Ufak bakışlar ardından annem bastı kahkahayı. Çok komik bir şey varmış gibi...

"Ne saçmalıyorsunuz siz? Ay hiç güleceğim yoktu Gökhan."

Şimdi sıra bende.

Ne?

"Lan eşek oğlu eşekler siz annenizin hamile olup olmamasını mı tartışıyorsunuz? Utanmıyor musunuz, koca adamlarsınız."

"Baba vallahi Göktuğ abim dedi biz de ona inandık."

Göktuğ abimin bana şu an öldürecek gibi baktığından emindim. Utanmıştı herhalde babamın sözü üstüne. Ee, utansındı yani.

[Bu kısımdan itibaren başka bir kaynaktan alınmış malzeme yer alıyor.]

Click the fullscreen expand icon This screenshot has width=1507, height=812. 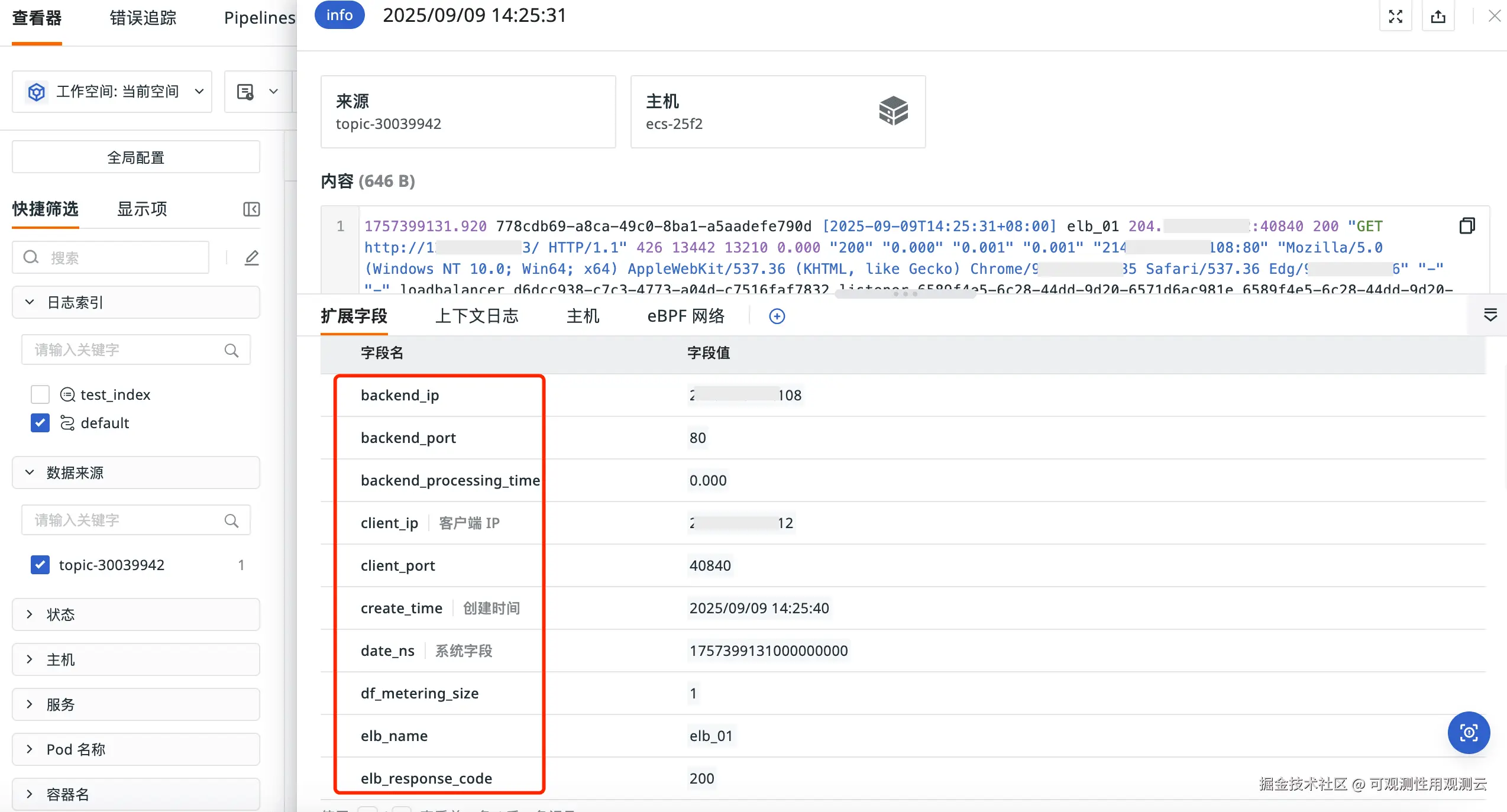[x=1395, y=17]
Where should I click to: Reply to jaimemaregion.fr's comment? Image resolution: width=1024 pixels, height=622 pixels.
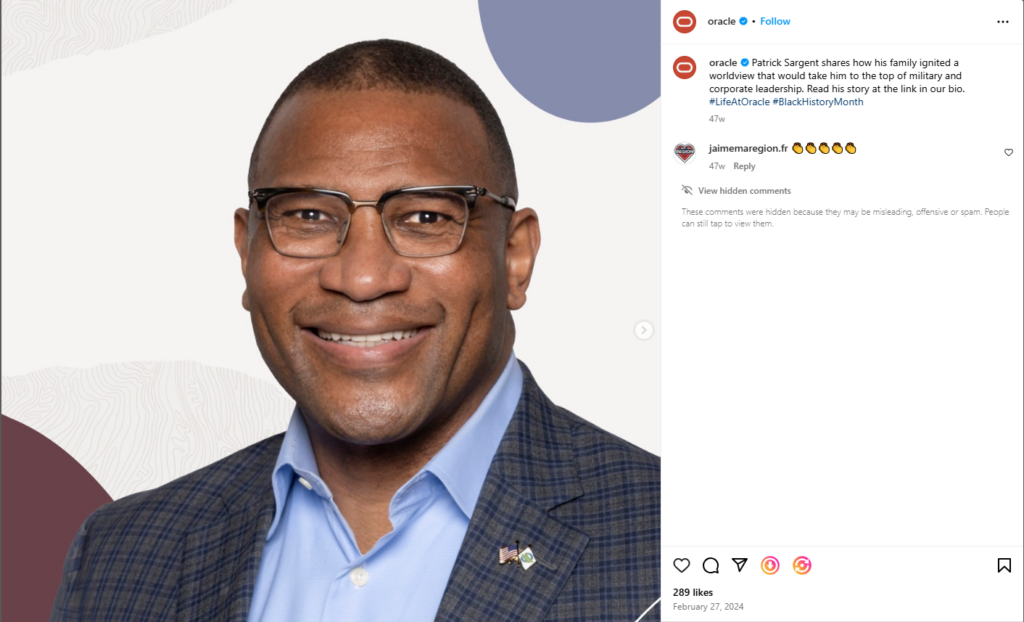click(744, 166)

"Hadi bu üçü inandı. Yavrum sen nasıl inandın? Akıllı uslu çocuksun sen."

Yavuz abim cidden nasıl inanmıştı?

"Anne Göktuğ düşünmemize izin vermeden bizi buraya getirdi ne yapayım."

"Lan Hakan dedi hadi gidelim diye."

"Yoo, ben o ara inşallah kardeşimiz olur diye dua ediyordum. Ne gidelim demesi?"

"Neyse neyse hadi. Daha fazla oyalamayın beni saçmasapan şeylerle. Devlet işi bekletilmez."

Doğru. Devlet işi bekletilmezdi. Babama kolay gelsin diyerek odadan çıktık. Annem hâlâ oradaydı. Sâhi, annem niye gelmemişti? Ne karıştırıyordu onlar?

"Annem niye gelmedi lan?"

"Ya sanane Hakan abi sanane? Bir sal artık ya milleti."

"Kız sen sal mal ne diyorsun?"

"Bir şey demiyorum abiciğim."

Hakan abim elini omzuma atıp kabadayı gibi yürümeye başladı. Doğal olarak ben de yanında bir küçük masum kız (!) olarak cebelleşiyordum. Tüm kolunun ağırlığını omzuma vermesine gerek var mıydı cidden?

Askeriye'den çıkıp ana yola yürüdük. Etraf kalabalıktı. Güneş batmaya yakın hep böyle oluyordu buralar.

Oyun oynayan çocuklar ve onlara kızan anneleri.

Alışveriş için dışarıya çıkan yaşlı teyzeler.

Camdan sarkan Türk bayrakları.

Kahvede oturup tüm mahallenin ve ülkenin dedikodusunu çeviren yetmiş yaş üstü amcalar.